Likewise, Trenton’s General Assembly remains stalled at (or about) 30% female, the same paltry ratio as when I got into this game in 2004.

With scores like 5%, and 14%, and 30% percent, there’s nowhere to go to but up, right??

Well, no.

Barriers remain. The party line and machine politics preserve the status quo that got us here. There’s good old fashioned sexism to deal with. And a rigid, persistent glass ceiling.

Not all the barriers to gender parity are easy to define. Sometimes, you need anecdote to make the point.

2008

I did communications for the late John Adler’s Congressional race back in 2008. Swept into Congress on Barack Obama’s coattails Adler was swept back out by the tea party wave in 2010 after only one term.

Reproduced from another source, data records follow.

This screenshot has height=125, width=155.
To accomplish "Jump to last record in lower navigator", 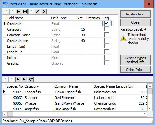I will pyautogui.click(x=25, y=79).
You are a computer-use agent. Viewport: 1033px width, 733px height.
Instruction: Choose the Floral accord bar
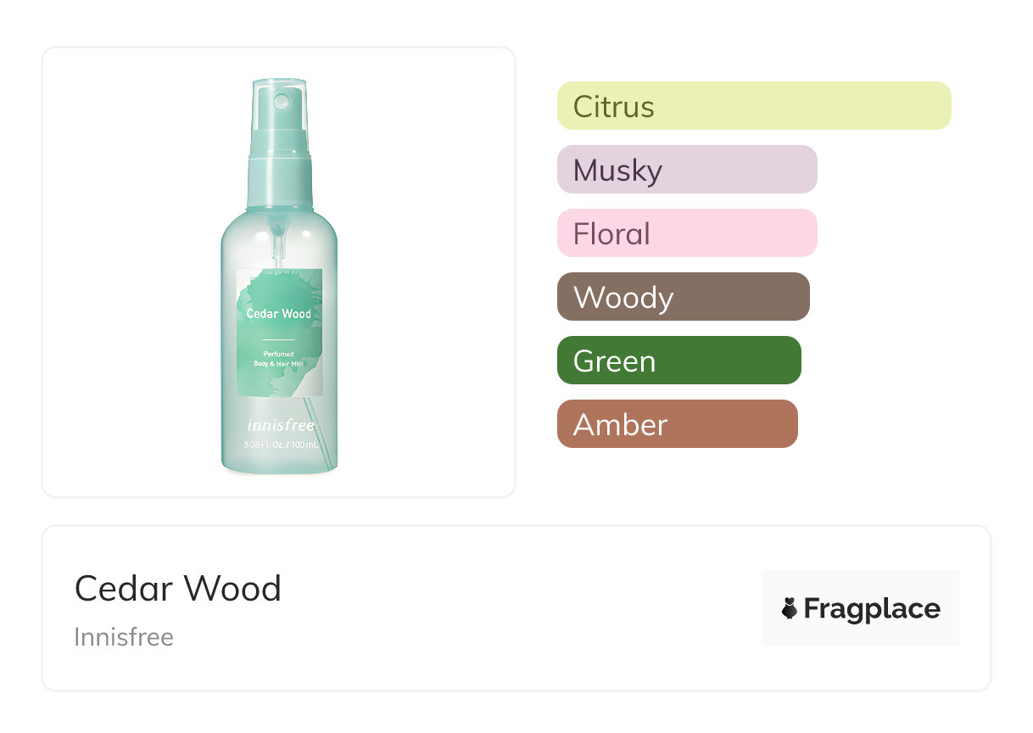coord(686,233)
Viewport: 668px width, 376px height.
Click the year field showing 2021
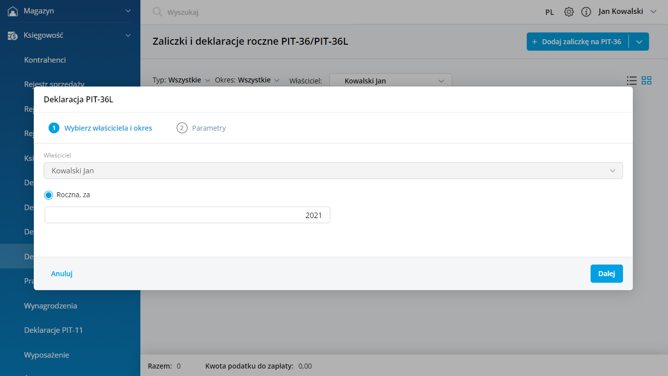tap(187, 215)
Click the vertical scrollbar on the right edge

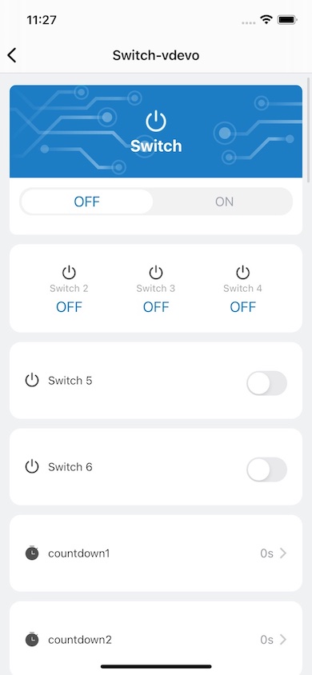tap(308, 129)
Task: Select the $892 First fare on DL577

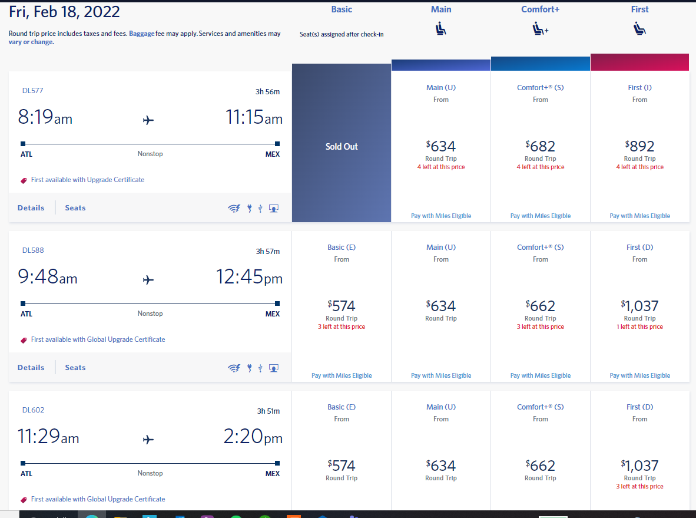Action: click(639, 146)
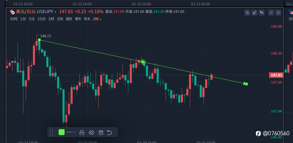Click the undo arrow in drawing toolbar
Screen dimensions: 293x143
tap(109, 132)
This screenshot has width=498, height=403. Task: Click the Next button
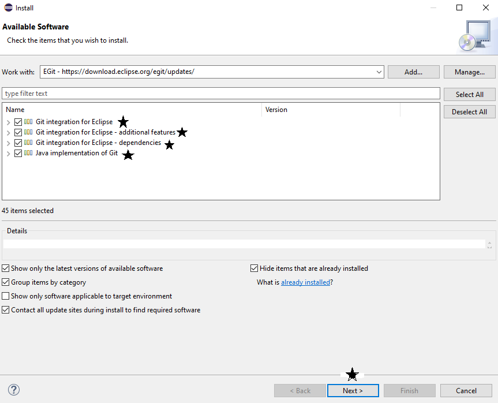pyautogui.click(x=353, y=391)
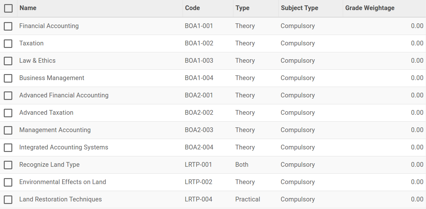Toggle the select-all checkbox in header

(9, 8)
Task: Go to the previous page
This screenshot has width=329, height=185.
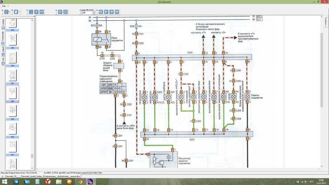Action: (106, 12)
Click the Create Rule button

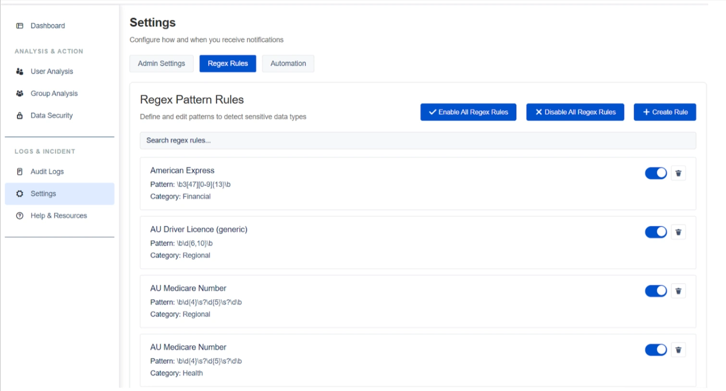[x=664, y=112]
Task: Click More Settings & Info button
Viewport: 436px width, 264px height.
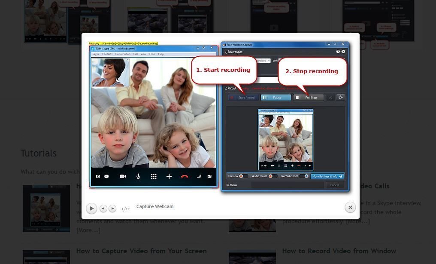Action: click(327, 176)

John and his wife Shelley were the consummate power couple, both Harvard-trained lawyers with four bright, handsome sons. For the entire time I was on staff, Shelley was always on hand to lend support. Sometimes that meant hours of campaign grunt work like sitting on the floor putting thousands of yard signs together. Other days, that meant raising their sons alone while John was out on the trail doing 15 hour days.

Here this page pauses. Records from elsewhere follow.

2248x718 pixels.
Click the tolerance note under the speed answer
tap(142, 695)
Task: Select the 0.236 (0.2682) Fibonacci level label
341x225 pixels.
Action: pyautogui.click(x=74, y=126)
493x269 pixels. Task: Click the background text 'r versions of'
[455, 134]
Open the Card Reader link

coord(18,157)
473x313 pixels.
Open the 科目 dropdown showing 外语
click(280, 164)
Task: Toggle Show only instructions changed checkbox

Shelley really was John’s secret weapon in many ways.

When Shelley Adler ran for Congress to re-claim her late husband’s seat in 2012, the odds were long, chiefly because she lacked what John had in her: an utterly selfless spouse willing to subvert everything for the sake of someone else’s political campaign.

Society has surprisingly inflexible expectations about how labor is divided between a husband and a wife. He mows the grass and she changes the diapers, for example.

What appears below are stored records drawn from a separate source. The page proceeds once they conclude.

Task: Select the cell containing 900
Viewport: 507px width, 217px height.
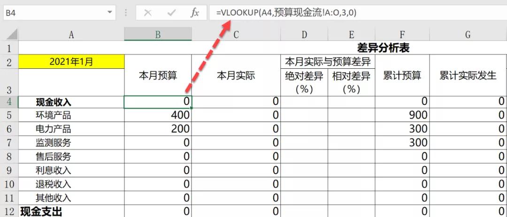Action: click(402, 115)
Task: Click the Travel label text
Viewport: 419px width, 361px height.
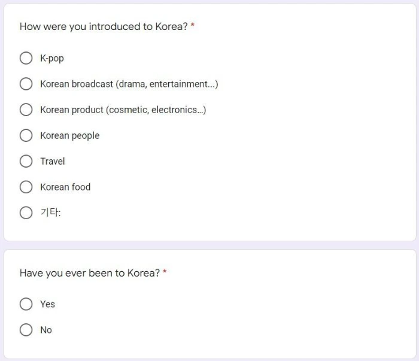Action: pos(53,161)
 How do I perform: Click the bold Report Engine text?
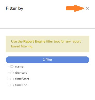click(34, 41)
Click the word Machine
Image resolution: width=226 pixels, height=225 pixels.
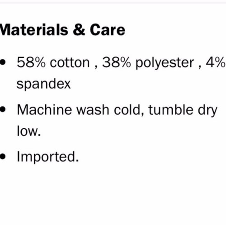[44, 109]
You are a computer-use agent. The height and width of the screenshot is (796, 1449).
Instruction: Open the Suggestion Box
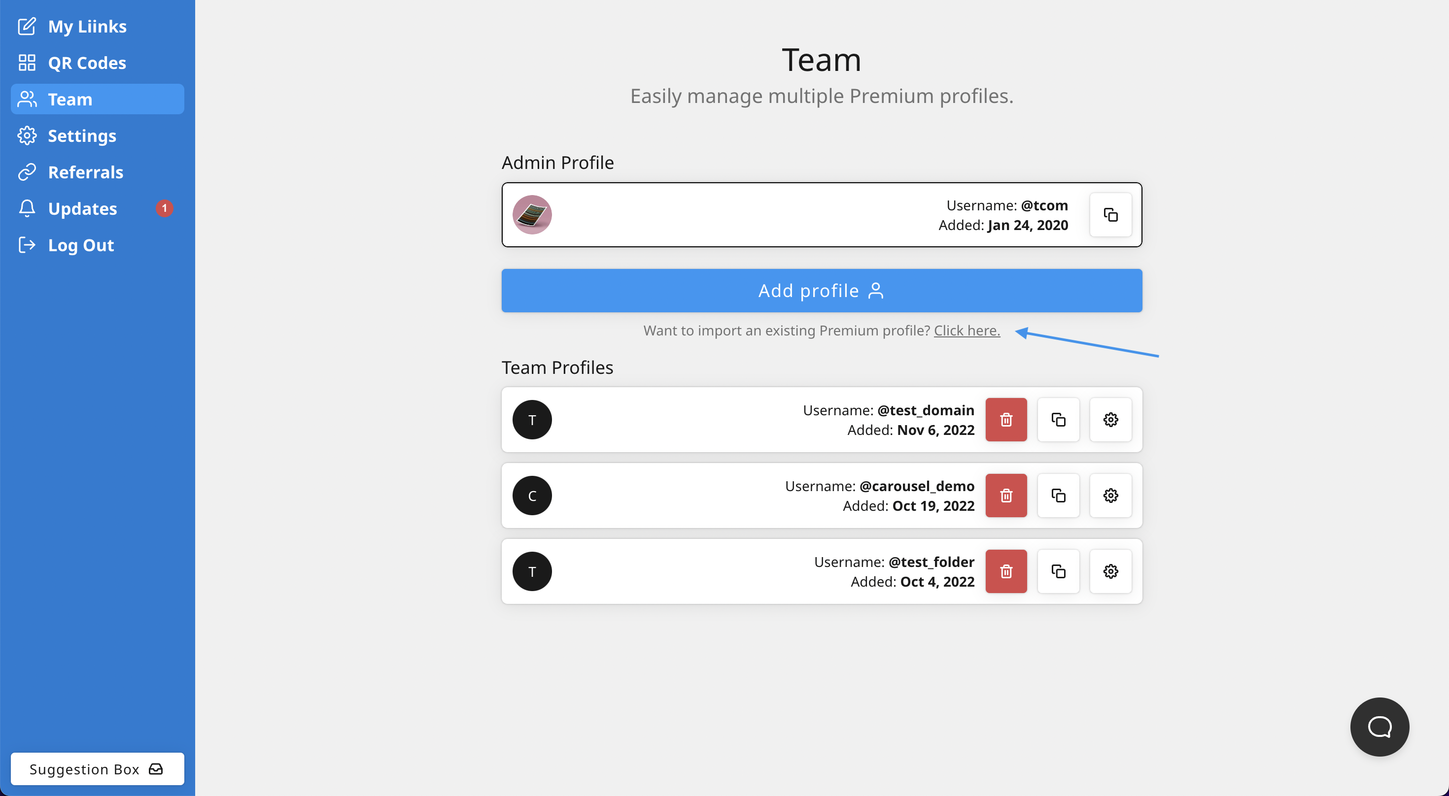97,768
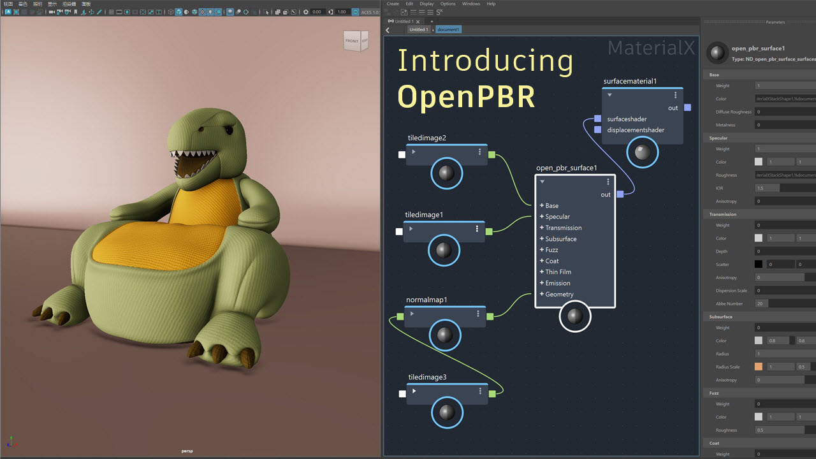
Task: Select the Untitled 1 tab
Action: pyautogui.click(x=404, y=21)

And my experience tells me there aren’t many male Ivy Leaguers willing to put their career on hold to support his wife’s political aspirations.

I’m sure there are exceptions to this paradigm. But not enough to put a dent in NJ’s political glass ceiling.

But societal expectations, that’s just another small part of the story.

There’s more.

Party Bosses & Closed Primaries

Dr Patricia Campos Medina is a long-time political and labor activist. She cited NJ’s closed primary system as an obstacle for women looking to break into politics.

“Open primaries would bring more competition to primary races and would allow more women to challenge incumbent candidates.” Dr Campos Medina told InsiderNJ. “Incumbents in New Jersey are often protected from any real challenge in the primary elections from anyone not connected to the machine.”

That sentiment was echoed by Anjali Mehrotra, president of the National Organization for Women of New Jersey

“With its male dominated political party system, the nomination process for candidates is a significant hurdle for women seeking political office in NJ,” Ms Mehrotra told InsiderNJ.”Of the forty-two county party chairs, only eight (19%) are women. We need to address this as not just an equality but an equity issue.”

County chairs are the ultimate gatekeeper, choosing who makes the ballot and who doesn’t. So when 81% of the gatekeepers are men, you’re gonna end up with males overwhelmingly overrepresented in government at all levels in NJ.